If a non-clustered index covers a query (i.e., both the selection and conditional column information are part of the created index), there will not be an additional page access cost associated with the use of the index. In our phone_book example above, the name_index index would cover the query

select last_name from phone_book where first_name = “George”

and therefore would perform more efficiently for this query and improve the data retrieval performance.

Each table may have one clustered index. Because there is a one-to-one correspondence between a clustered index and the order in which data is stored in the table (in fact, the leaf level of a clustered index maps directly to the stored data pages), there is no additional page access cost associated with this index for each qualifying row. For tables where a clustered index is appropriate, this can again improve data manipulation query performance. A clustered index forces the table to store tuples in sorted order, so there is both sorting and page splitting overhead associated with inserts, deletes, and updates that may make this type of index inappropriate for either extremely dynamic or extremely large tables that are subject to modification.

Expansion overhead for a clustered index can be reduced using SQL Server’s FILLFACTOR feature.

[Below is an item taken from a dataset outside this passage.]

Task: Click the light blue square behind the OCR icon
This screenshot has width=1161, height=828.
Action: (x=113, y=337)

Using FILLFACTOR reserves a percentage of free space on each data page of the index to accommodate future expansion. This is a tuning issue that the developer and system administrator will need to address when considering the use of clustered indexes.

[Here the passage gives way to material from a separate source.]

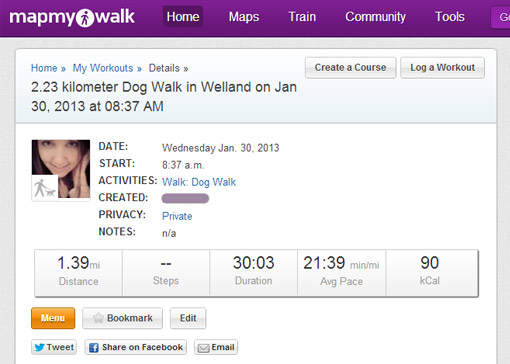Open the orange Menu button

tap(53, 318)
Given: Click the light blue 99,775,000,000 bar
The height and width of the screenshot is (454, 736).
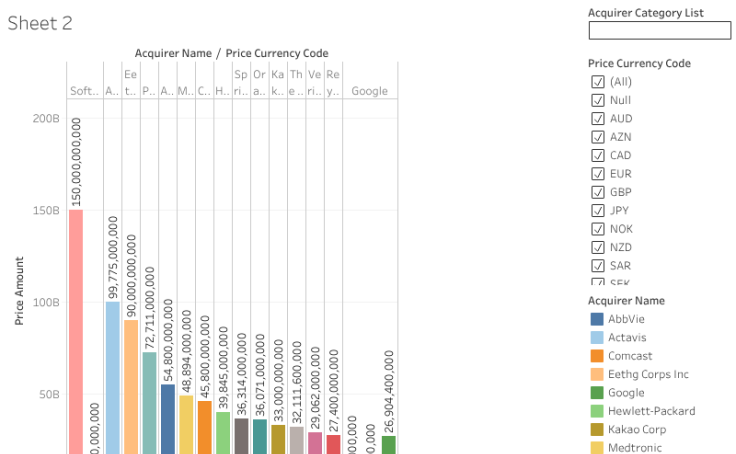Looking at the screenshot, I should 113,376.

Finally, if a unique index is created for the table so that no duplicate index values can be inserted, there is a special case that reduces processing costs. If all of the keys in the WHERE clause use the equality relational operator and are contained in the unique index, the optimizer knows that this query can match only one row in the table. In this case there is a minimal fixed cost involved in using the unique index to process the query.

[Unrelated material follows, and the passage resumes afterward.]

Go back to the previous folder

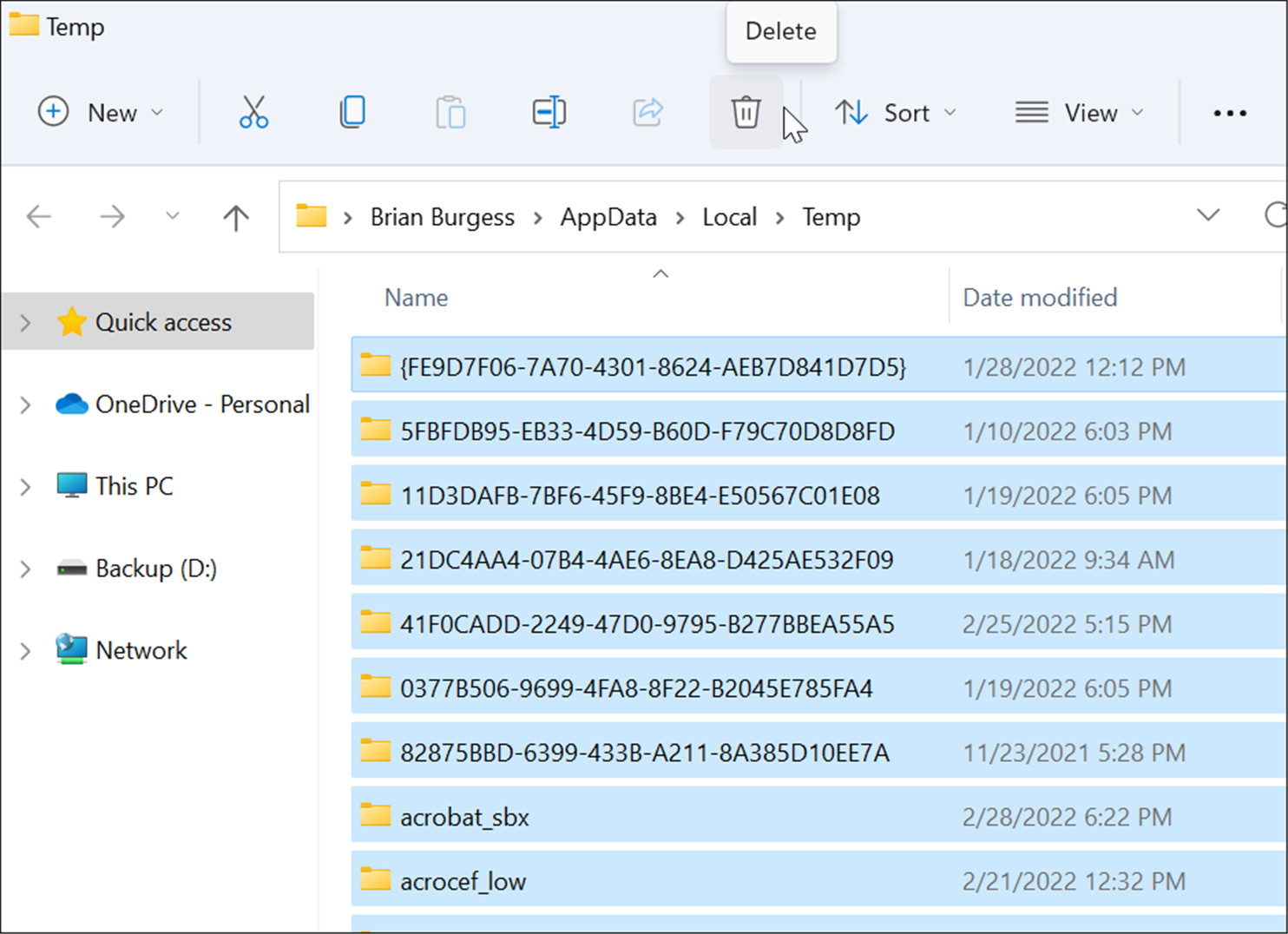39,217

Once all of the clauses have been processed for index selection and have an associated processing time, the optimizer is ready to perform join selection. The optimizer compares all combinations of the clauses, then selects the join plan with the lowest estimated processing costs. Because the combinations of the clauses can grow exponentially as the complexity of a query increases, SQL Server uses tree pruning techniques to minimize the overhead associated with these comparisons.

Using Tuning Tools

SQL Server includes several tuning tools that allow users to view this internal optimization process. After executing the command

set showplan on

All queries sent to SQL Server will return not only the expected results, but also a description of the query execution plan the optimizer used to produce these results. For each step of the execution plan, this description shows whether the optimizer decided to use an existing index or a table scan to retrieve the results. After SQL Server executes the command

set statistics time on

it displays the time taken to parse and compile each statement, along with the time that it took to execute each step in the query execution plan. These two commands used together can help users modify their queries and index structures to further improve the performance of the SQL Server database engine.

As you can see from this discussion of SQL Server optimization, there are no hard and fast rules – such as “when the number of rows exceeds 100” – that you can use to determine when SQL Server will take advantage of indexes to assist in query processing. However, by understanding the underlying processes of the optimizer and analyzing the types of queries being performed on the tables, you can create specific indexes for your data tables that will help your SQL Server optimizer improve system throughput.